▶ **Extracted material**
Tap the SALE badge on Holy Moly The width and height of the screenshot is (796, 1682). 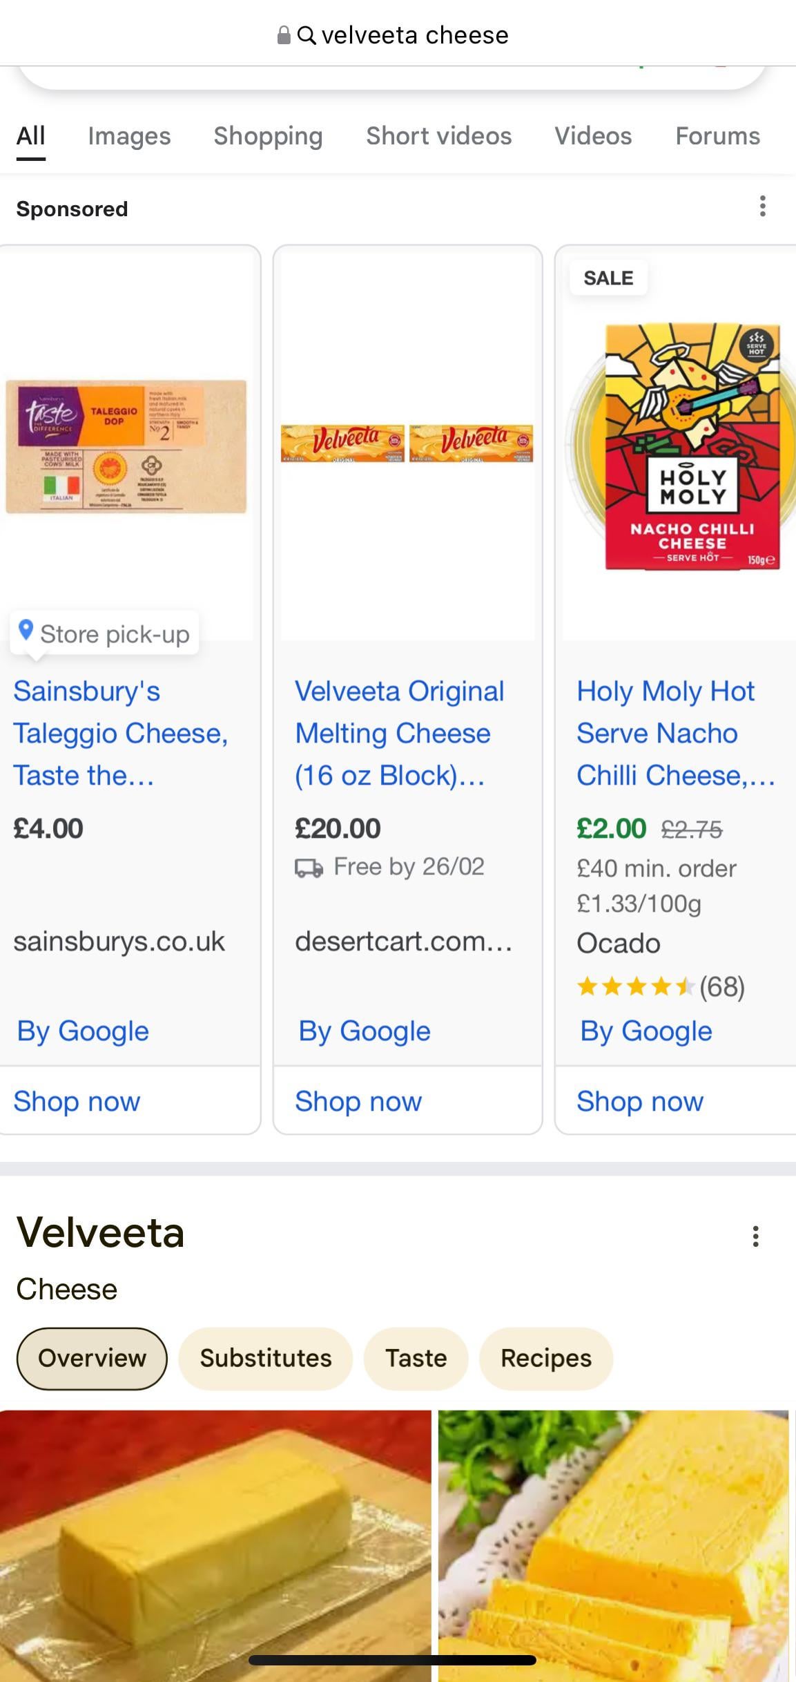point(608,278)
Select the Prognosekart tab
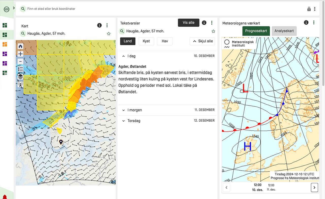The height and width of the screenshot is (199, 325). point(256,31)
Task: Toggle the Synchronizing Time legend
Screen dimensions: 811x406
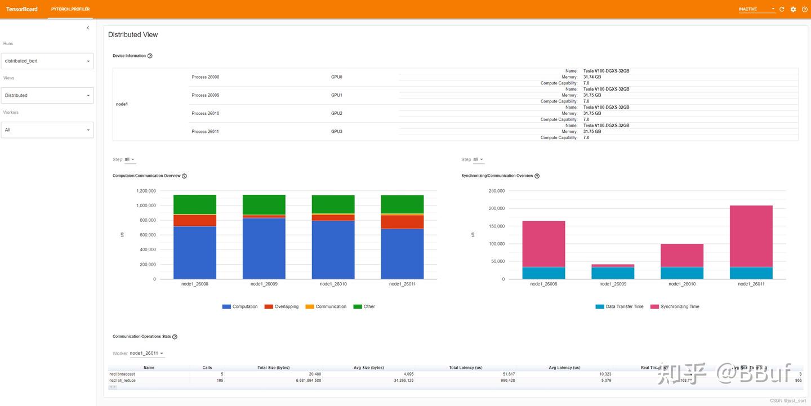Action: (x=676, y=306)
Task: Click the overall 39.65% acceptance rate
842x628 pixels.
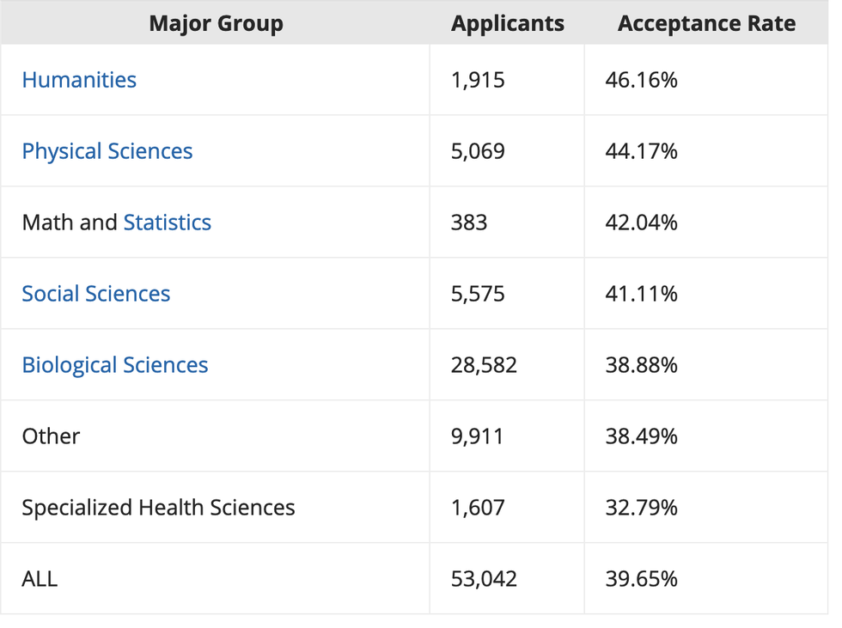Action: tap(641, 579)
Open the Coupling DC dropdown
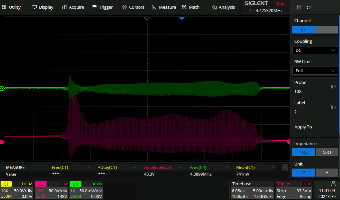 tap(315, 50)
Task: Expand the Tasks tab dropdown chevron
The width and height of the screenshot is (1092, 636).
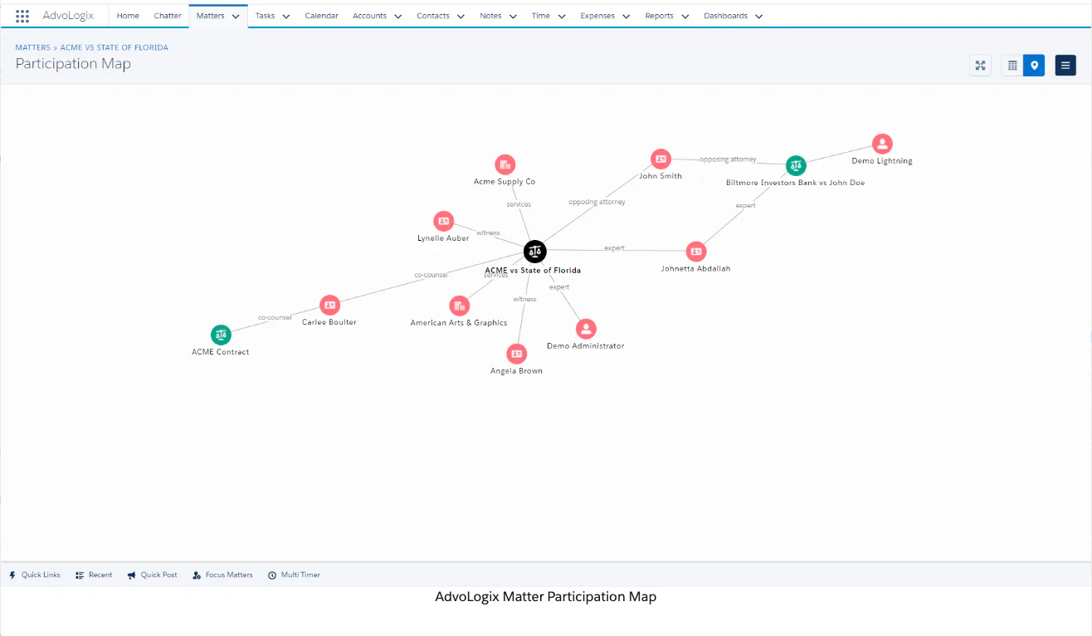Action: click(286, 16)
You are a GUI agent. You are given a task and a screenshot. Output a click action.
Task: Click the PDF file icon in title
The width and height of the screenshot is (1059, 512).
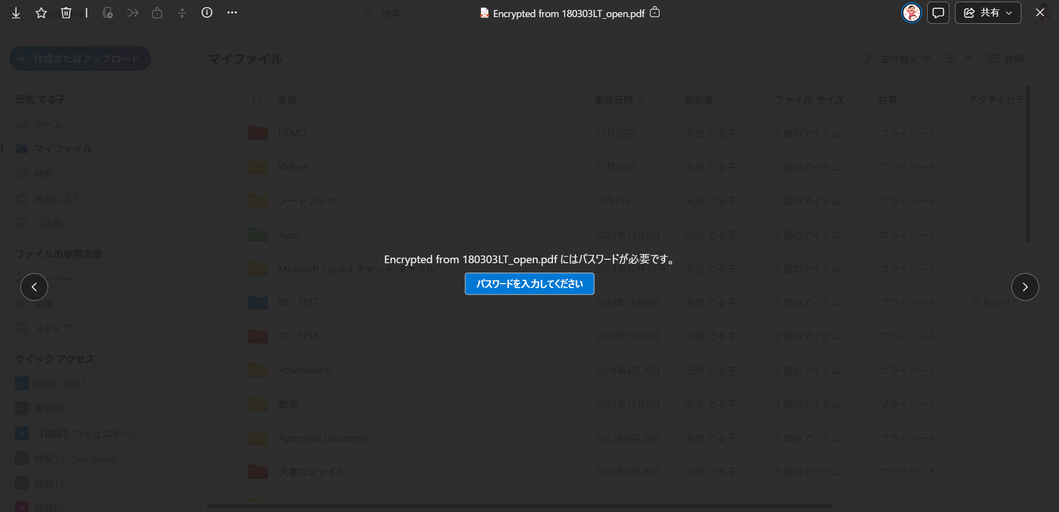coord(484,13)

▶ **Exercise objective**
Having located the line with "Select the Prognosekart tab", copy it exactly along with every later line through the end of the listing above, but omit the pictures.

▶ **Output of the task**
Select the Prognosekart tab
The height and width of the screenshot is (199, 325). point(256,31)
Task: Toggle the Synchronizing Time legend
Screen dimensions: 811x406
Action: (x=676, y=306)
Task: Click the overall 39.65% acceptance rate
842x628 pixels.
Action: tap(641, 579)
Open the Coupling DC dropdown
 tap(315, 50)
Task: Expand the Tasks tab dropdown chevron
The width and height of the screenshot is (1092, 636).
Action: click(286, 16)
You are a GUI agent. You are given a task and a screenshot. Output a click action.
Task: Click the PDF file icon in title
The width and height of the screenshot is (1059, 512).
coord(484,13)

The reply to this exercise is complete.